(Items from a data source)
━━━━━━━━━━━━━━━━

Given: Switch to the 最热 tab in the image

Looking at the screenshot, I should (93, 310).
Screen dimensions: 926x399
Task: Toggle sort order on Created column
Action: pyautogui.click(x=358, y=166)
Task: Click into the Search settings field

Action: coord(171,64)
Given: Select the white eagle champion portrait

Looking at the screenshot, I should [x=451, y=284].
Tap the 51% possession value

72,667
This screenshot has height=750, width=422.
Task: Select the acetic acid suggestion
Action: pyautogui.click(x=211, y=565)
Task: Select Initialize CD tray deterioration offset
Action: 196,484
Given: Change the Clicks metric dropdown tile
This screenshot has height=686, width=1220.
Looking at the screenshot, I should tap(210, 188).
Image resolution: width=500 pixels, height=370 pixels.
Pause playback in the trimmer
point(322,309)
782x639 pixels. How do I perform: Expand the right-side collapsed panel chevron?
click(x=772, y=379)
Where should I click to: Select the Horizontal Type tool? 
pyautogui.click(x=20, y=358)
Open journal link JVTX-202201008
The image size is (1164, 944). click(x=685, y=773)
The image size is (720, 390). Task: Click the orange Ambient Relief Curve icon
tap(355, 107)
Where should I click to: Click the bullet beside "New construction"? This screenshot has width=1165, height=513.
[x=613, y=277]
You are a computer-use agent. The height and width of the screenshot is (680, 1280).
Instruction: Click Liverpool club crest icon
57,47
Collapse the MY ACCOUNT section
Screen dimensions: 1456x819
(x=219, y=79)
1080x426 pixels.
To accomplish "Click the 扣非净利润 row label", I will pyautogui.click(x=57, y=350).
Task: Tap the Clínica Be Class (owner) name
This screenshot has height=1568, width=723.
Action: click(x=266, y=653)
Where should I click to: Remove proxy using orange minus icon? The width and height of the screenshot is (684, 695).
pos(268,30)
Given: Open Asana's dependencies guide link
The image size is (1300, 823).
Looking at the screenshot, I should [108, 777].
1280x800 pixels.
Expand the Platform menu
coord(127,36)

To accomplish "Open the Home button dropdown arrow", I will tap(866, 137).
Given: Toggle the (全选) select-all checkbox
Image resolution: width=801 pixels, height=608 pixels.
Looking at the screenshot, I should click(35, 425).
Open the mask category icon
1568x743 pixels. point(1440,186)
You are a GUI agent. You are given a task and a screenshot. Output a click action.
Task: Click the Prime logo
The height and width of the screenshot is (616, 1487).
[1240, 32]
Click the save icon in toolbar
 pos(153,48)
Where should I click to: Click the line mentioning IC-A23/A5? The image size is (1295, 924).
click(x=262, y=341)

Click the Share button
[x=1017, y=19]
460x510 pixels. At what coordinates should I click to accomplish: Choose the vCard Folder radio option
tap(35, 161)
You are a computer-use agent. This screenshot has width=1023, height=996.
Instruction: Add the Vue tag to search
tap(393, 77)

━━━━━━━━━━━━━━━━

◆ YOUR INSTRUCTIONS:
Exactly as written, transcribe every line shown above.

◆ ANSWER FOR THIS EXERCISE:
Given: Switch to the 最热 tab in the image

Looking at the screenshot, I should (93, 310).
Screen dimensions: 926x399
Task: Toggle sort order on Created column
Action: pyautogui.click(x=358, y=166)
Task: Click into the Search settings field

Action: coord(171,64)
Given: Select the white eagle champion portrait

Looking at the screenshot, I should [x=451, y=284].
Tap the 51% possession value

72,667
This screenshot has height=750, width=422.
Task: Select the acetic acid suggestion
Action: pyautogui.click(x=211, y=565)
Task: Select Initialize CD tray deterioration offset
Action: 196,484
Given: Change the Clicks metric dropdown tile
This screenshot has height=686, width=1220.
Looking at the screenshot, I should tap(210, 188).
Image resolution: width=500 pixels, height=370 pixels.
Pause playback in the trimmer
point(322,309)
782x639 pixels. How do I perform: Expand the right-side collapsed panel chevron?
click(x=772, y=379)
Where should I click to: Select the Horizontal Type tool? 
pyautogui.click(x=20, y=358)
Open journal link JVTX-202201008
The image size is (1164, 944). click(x=685, y=773)
The image size is (720, 390). Task: Click the orange Ambient Relief Curve icon
tap(355, 107)
Where should I click to: Click the bullet beside "New construction"? This screenshot has width=1165, height=513.
[x=613, y=277]
You are a computer-use agent. The height and width of the screenshot is (680, 1280).
Instruction: Click Liverpool club crest icon
57,47
Collapse the MY ACCOUNT section
Screen dimensions: 1456x819
(x=219, y=79)
1080x426 pixels.
To accomplish "Click the 扣非净利润 row label", I will pyautogui.click(x=57, y=350).
Task: Tap the Clínica Be Class (owner) name
This screenshot has height=1568, width=723.
Action: click(x=266, y=653)
Where should I click to: Remove proxy using orange minus icon? The width and height of the screenshot is (684, 695).
pos(268,30)
Given: Open Asana's dependencies guide link
The image size is (1300, 823).
Looking at the screenshot, I should [108, 777].
1280x800 pixels.
Expand the Platform menu
coord(127,36)

To accomplish "Open the Home button dropdown arrow", I will tap(866, 137).
Given: Toggle the (全选) select-all checkbox
Image resolution: width=801 pixels, height=608 pixels.
Looking at the screenshot, I should click(35, 425).
Open the mask category icon
1568x743 pixels. point(1440,186)
You are a GUI agent. You are given a task and a screenshot. Output a click action.
Task: Click the Prime logo
The height and width of the screenshot is (616, 1487).
[1240, 32]
Click the save icon in toolbar
 pos(153,48)
Where should I click to: Click the line mentioning IC-A23/A5? The image size is (1295, 924).
click(x=262, y=341)

Click the Share button
[x=1017, y=19]
460x510 pixels. At what coordinates should I click to accomplish: Choose the vCard Folder radio option
tap(35, 161)
You are a computer-use agent. This screenshot has width=1023, height=996.
Instruction: Add the Vue tag to search
tap(393, 77)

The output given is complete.